Bei WrestleMania 22 gelang RVD sein wohl größter WrestleMania Moment, als er fünf andere Superstars besiegte und das Money in the Bank Leiter-Match gewann. Van Dam blieb sich selbst treu, als er die unorthodoxe Entscheidung traf, sein Titel-Match vorab anzukündigen, indem er erklärte, es würde bei ECW One Night Stand in einem emotional aufgeheizten Hammerstein Ballroom in New York City stattfinden. Das rüpelhafte Publikum war eindeutig auf der Seite von Mr. Pay-per-View, als dieser John Cena pinnte und so in einem der unvergesslichsten Momente der WWE-Geschichte den WWE-Champion-Titel gewann.

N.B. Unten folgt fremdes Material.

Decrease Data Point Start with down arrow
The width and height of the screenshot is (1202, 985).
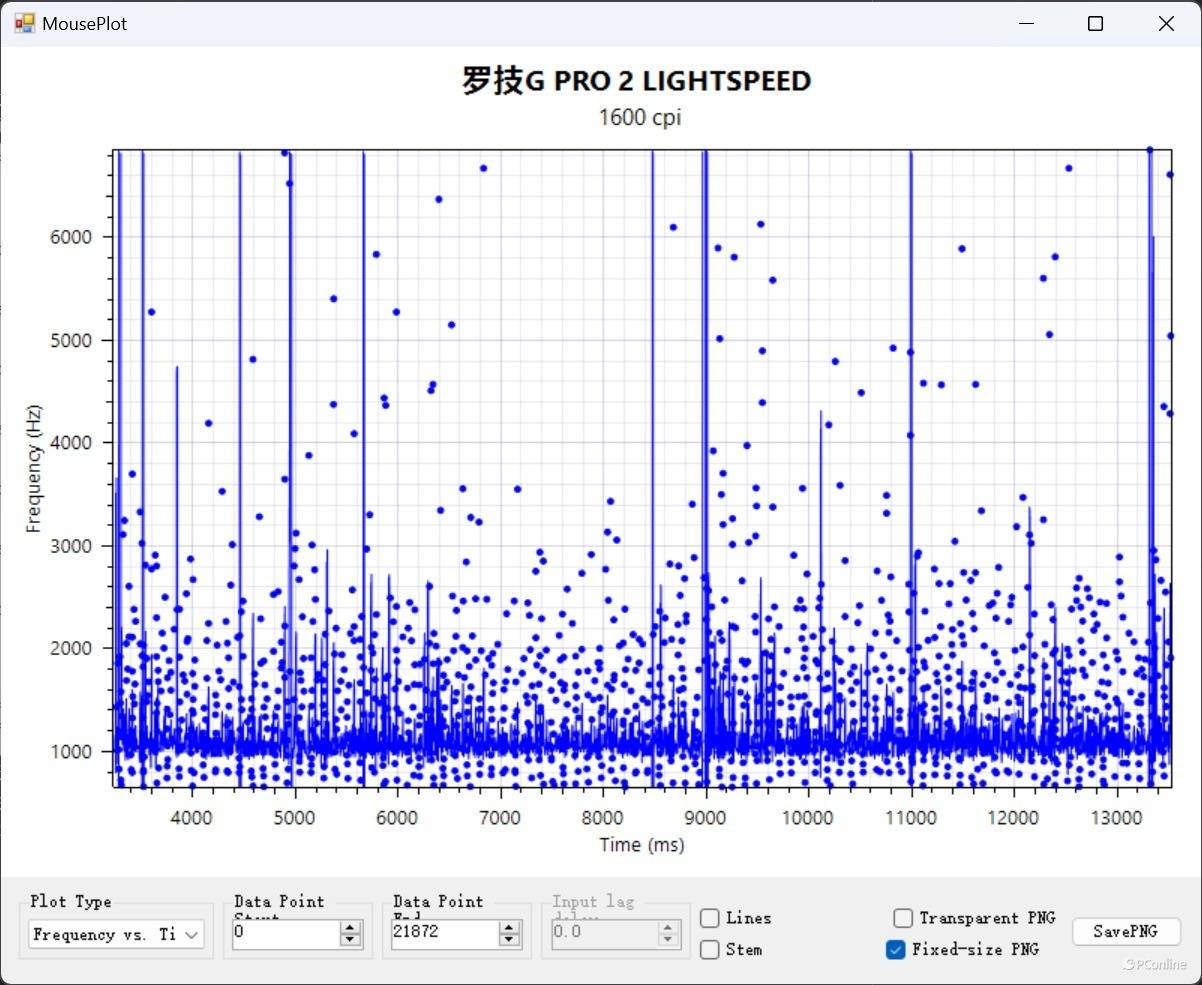click(350, 940)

RVDs Gewinn des WWE-Champion-Titels markierte zudem die Wiedergeburt der heißgeliebten ECW-Marke, die Van Dam im folgenden Jahr als eines der ECW Originale anführte. Hier wurde ihm schließlich auch der ECW-Champion-Titel überreicht, den er in der ursprünglichen Inkarnation der Liga nie gehalten hatte. Doch als die Landschaft der ECW begann, sich um Van Dam herum zu verändern, verließ er bald die WWE.

Im Juli 2013 kehrte Van Dam bei Money in the Bank zurück und begeisterte das WWE Universum einmal mehr mit seiner atemberaubenden Agilität. Der Superstar bewies anschließend bei Siegen über Chris Jericho, Darren Young und Wade Barrett, dass er kein bisschen gealtert ist.